We compete with one another, we compare. We feel lonely, we feel unknown, misunderstood, we feel divided, distinct, we feel alone. All this, because we mistakenly believe we’re separate in the first place. But…but, my friends, what if we’re wrong?

What if we were never meant to feel this way? What if we were born as one with the great big everything else? What if we ARE the starlight and the starlight is us? Scientifically we’ve proven this already, that the explosions of ancient stars formed the elements, the precise and exact elements, that form all of our bodies. Still, we cannot understand we’re all connected because there is no “we.” There is only all.

This is why meditation, this is why love, this is why reconnecting with nature all make us feel whole again. They remind us of this unity inherent, they remind us that as separate as we like to pretend we are, we never are, we never were, we never will be.

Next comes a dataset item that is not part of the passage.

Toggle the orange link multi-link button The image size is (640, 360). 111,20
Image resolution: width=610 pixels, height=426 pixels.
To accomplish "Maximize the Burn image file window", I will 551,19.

Can you remember the first moment you felt separate from the world around you? Can you remember the day it started? Do you think we can return to the way we saw the world when newborn and fresh, when untainted and spoiled? Have you ever had moments in your life where this isolation, this divide, this distinction, went away and you felt nothing but completely connected? Could you feel the truth then, that there was no ‘you’ or ‘them’ just everything, just one pulse from one heart at the center of all existence? I want to know, and so the floor is yours, tell me, tell us, in the comments.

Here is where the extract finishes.